#### EXERCISE PROMPT
Among the entries, find the lines with the string "icon" and report them.

Dataset entries:
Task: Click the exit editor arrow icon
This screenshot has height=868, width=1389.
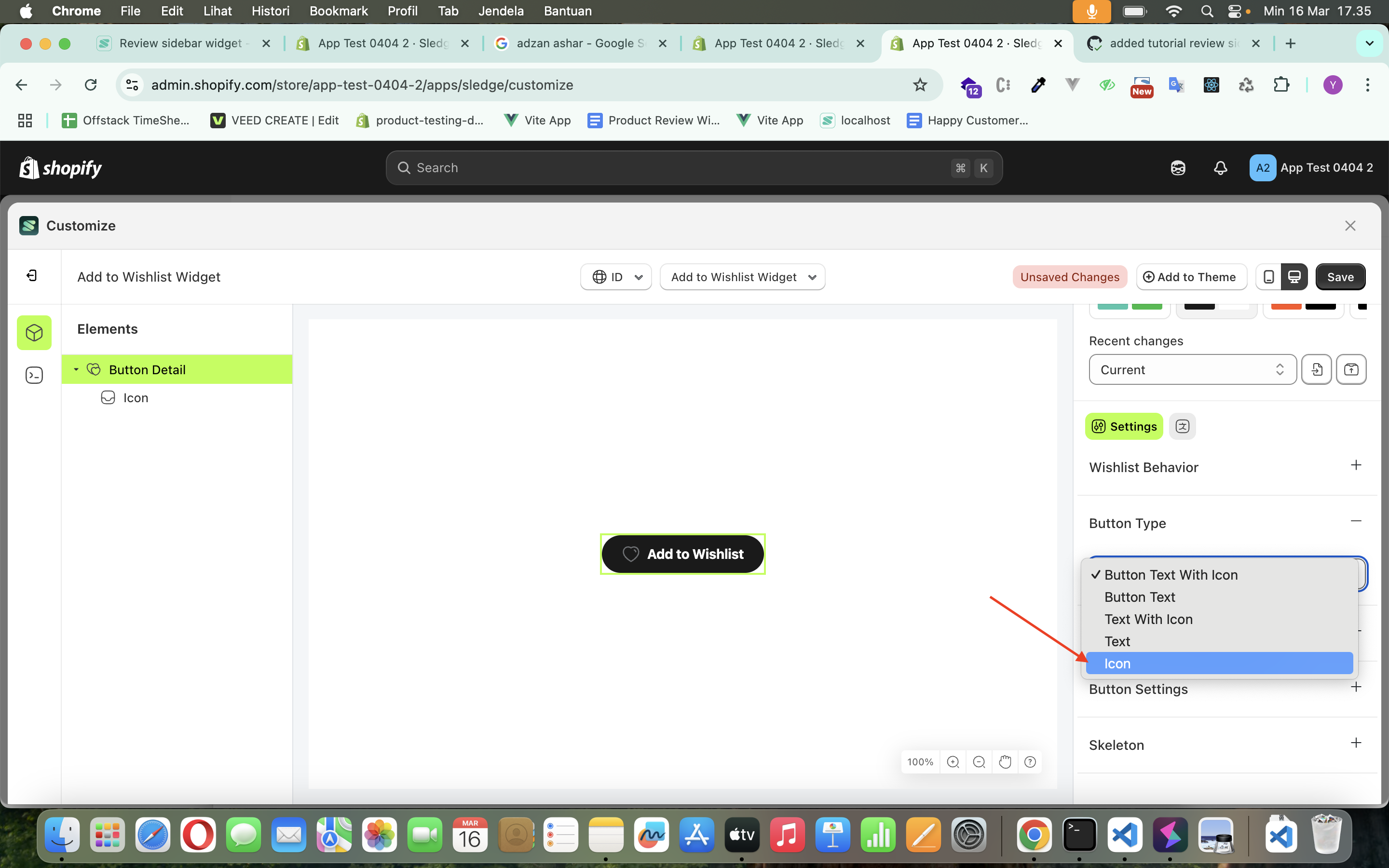Action: (x=32, y=275)
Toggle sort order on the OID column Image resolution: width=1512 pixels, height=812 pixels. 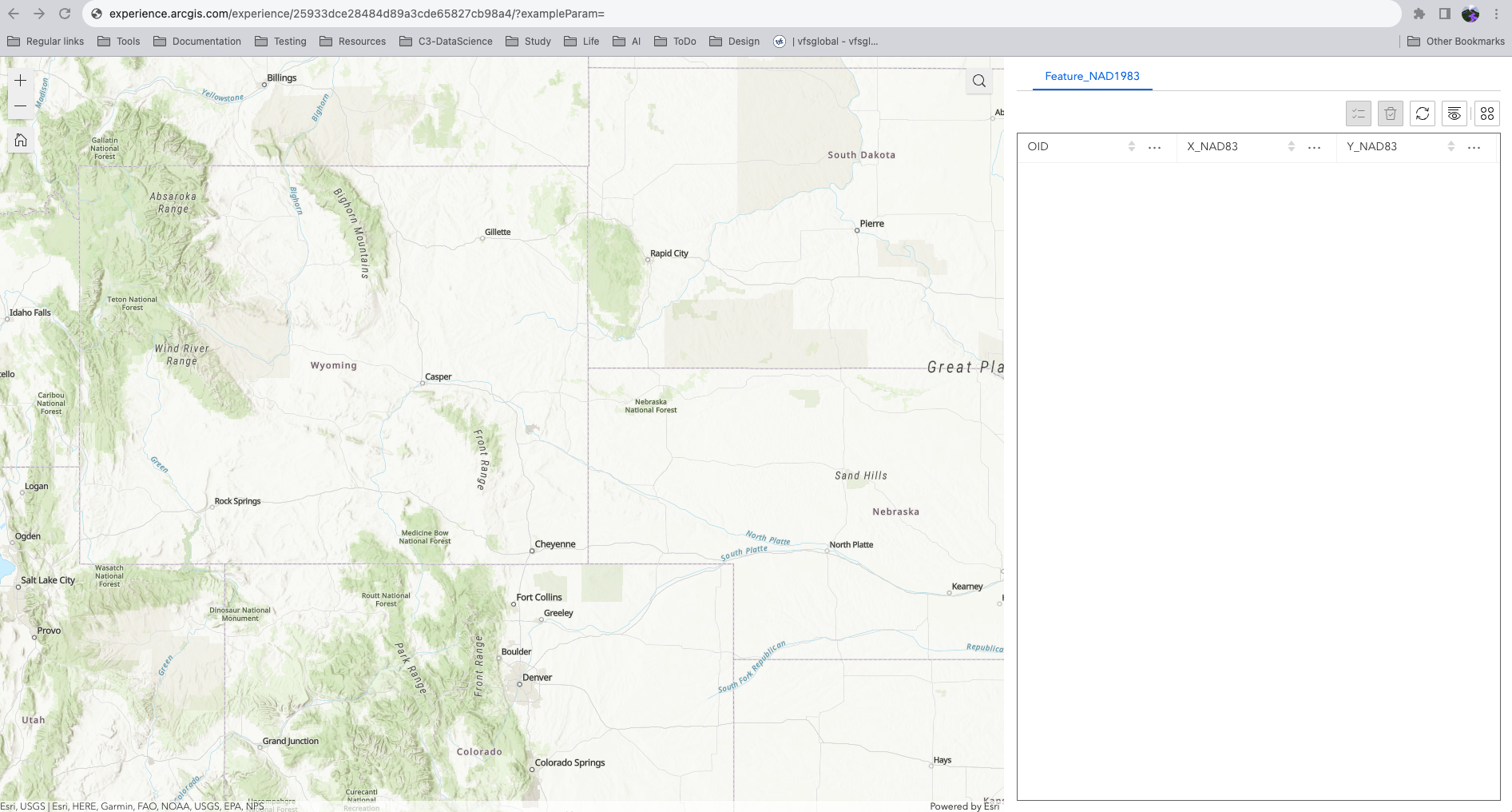coord(1131,146)
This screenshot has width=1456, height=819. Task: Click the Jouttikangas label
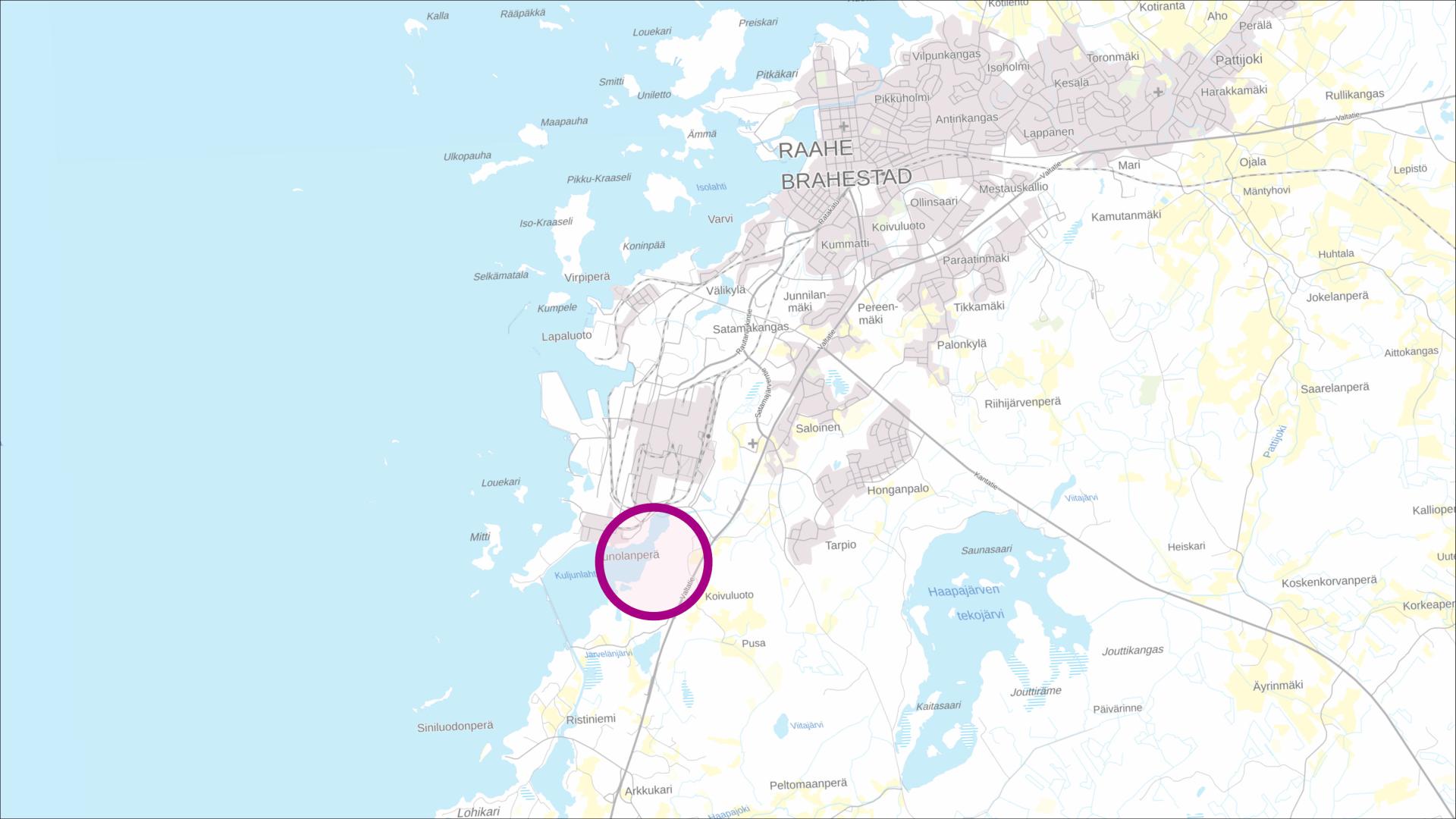coord(1132,651)
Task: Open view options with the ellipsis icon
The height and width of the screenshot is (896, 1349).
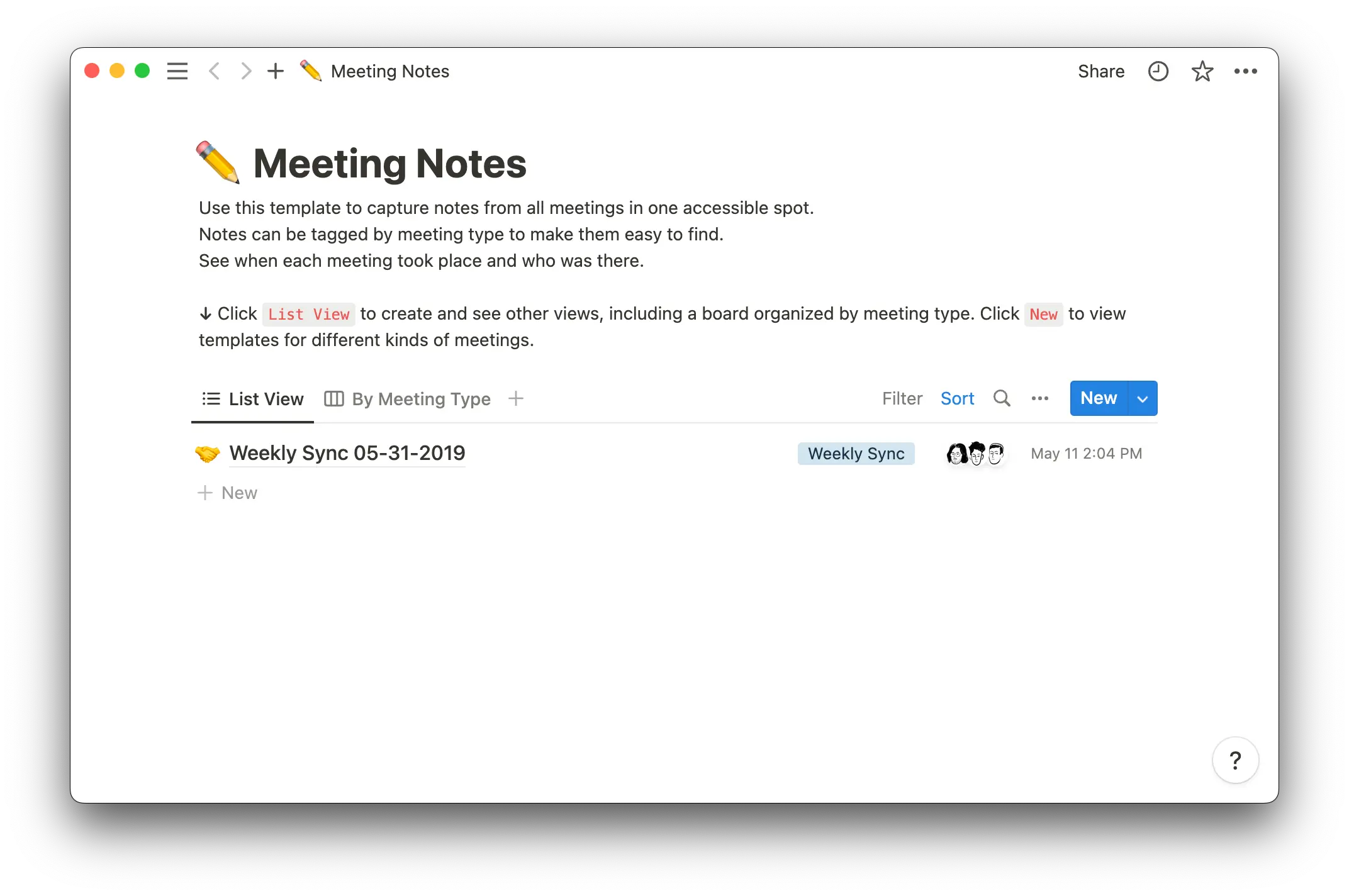Action: coord(1040,398)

#### OUTPUT BELOW
Task: Click the exit editor arrow icon
Task: Open view options with the ellipsis icon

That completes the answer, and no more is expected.